اِنَّ  ile tekid edilmiş, sübut ve istimrar ifade eden isim cümlesi, faide-i haber inkârî kelamdır.

اِنَّهُ  (Çünkü) yani durum şu ki anlamında feth ile de okunmuştur yani  “ِ لأنٌَهُ ” (çünkü) demektir. Kullarımdan bir grup yani müminler, buna ashâb da denilmiştir, ashâb-ı suffe de denilmiştir. (Beyzâvî)

اِنَّ ’nin haberi  كَانَ ’nin dahil olduğu isim cümlesi formunda gelmiş olup faide-i haber ibtidaî kelamdır.

Haberin  إنَّ  ile tekidli gelip bunun şan zamiri ile desteklenmesi, müşriklerin bir an önce korkutulması içindir. (Âşûr)

كَانَ ’nin ismi olan  فَر۪يقٌ ’daki tenvin, cins ve tazim ifade eder.

عِبَاد۪ي  izafetinde, Allah Teâlâ’ya ait zamire muzâf olması, kulların teşrif ve tazimi içindir.

كَانَ ’nin haberi olan …يَقُولُونَ, muzari fiil cümlesi olarak gelmiştir.

Cümlede müsnedin muzari fiil cümlesi olarak gelmesi hükmü takviye, hudûs ve teceddüt ifade eder. Muzari fiil tecessüm özelliği sayesinde, muhatabın muhayyilesini harekete geçirerek olayı daha iyi anlamasını sağlar.

Muzari fiilin geldiği hallerde çoğunlukla bu gaye mevcuttur.

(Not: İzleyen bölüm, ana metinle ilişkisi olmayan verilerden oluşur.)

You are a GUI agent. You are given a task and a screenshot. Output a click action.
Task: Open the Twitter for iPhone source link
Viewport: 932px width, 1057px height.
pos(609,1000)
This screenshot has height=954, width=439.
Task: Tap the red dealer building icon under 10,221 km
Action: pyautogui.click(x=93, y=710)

Muzari fiilin kullanımıyla sahne muhatabın gözünde sanki o anda canlanır. Bu da insanı etkiler. (Fatma Serap Karamollaoğlu, Kur'an Işığında Belâgat Dersleri Meânî İlmi)

يَقُولُونَ  fiilinin mekulü’l-kavli olan  رَبَّـنَٓا اٰمَنَّا  cümlesi, nida üslubunda talebî inşâî isnaddır. Nida harfi mahzuftur. Bu hazif mütekellimin münadaya yakın olma isteğine işarettir.

رَبَّـنَا  izafetinde Rabb ismine muzâfun ileyh olması  نَا  zamirine şan ve şeref kazandırmıştır. Ayrıca mütekellimin Allah’ın rububiyet vasfına sığınma isteğine işarettir.

Nidanın cevabı olan  اٰمَنَّا  cümlesi, müspet mazi fiil sıygasında lâzım-ı faide-i haber ibtidaî kelamdır.

Mazi fiil sebata, temekkün ve istikrara işaret eder. (Halidî, Vakafât, s. 107)


 فَاغْفِرْ لَنَا وَارْحَمْنَا 

 

فَ , mahzuf şartın cevabına dahil olan rabıta harfidir. Takdiri; إن تقبل إيماننا  (İmanımızı kabul edersen.) olan şart cümlesinin hazfi, îcâz-ı hazif sanatıdır. 

Cevap cümlesi  اغْفِرْ لَنَا , emir üslubunda talebî inşaî isnaddır. Cümle emir üslubunda gelmiş olmasına rağmen, dua manasında olduğu için mecaz-ı mürsel mürekkebdir.

Aynı üslupta gelen  وَارْحَمْنَا  cümlesi, hükümde ortaklık nedeniyle şartın cevabına atfedilmiştir.

Mahzuf şart ve mezkûr cevap cümlelerinden müteşekkil terkip, şart üslubunda, talebî inşaî isnaddır.

ارْحَمْنَا  kelimesinde irsâd vardır.


 وَاَنْتَ خَيْرُ الرَّاحِم۪ينَۚ

 

Ayetin son cümlesindeki  وَ  haliyye, itiraziyye veya istînâfiyyedir. Hal cümleleri, anlamı zenginleştiren ıtnâb sanatıdır.

Sübut ve istimrar ifade eden isim cümlesi, lâzım-ı faide-i haber ibtidaî kelamdır. 

Cümlede muzâfun ileyh olan  اَرْحَمُ , ism-i tafdil kalıbında gelerek mübalağa ifade etmiştir.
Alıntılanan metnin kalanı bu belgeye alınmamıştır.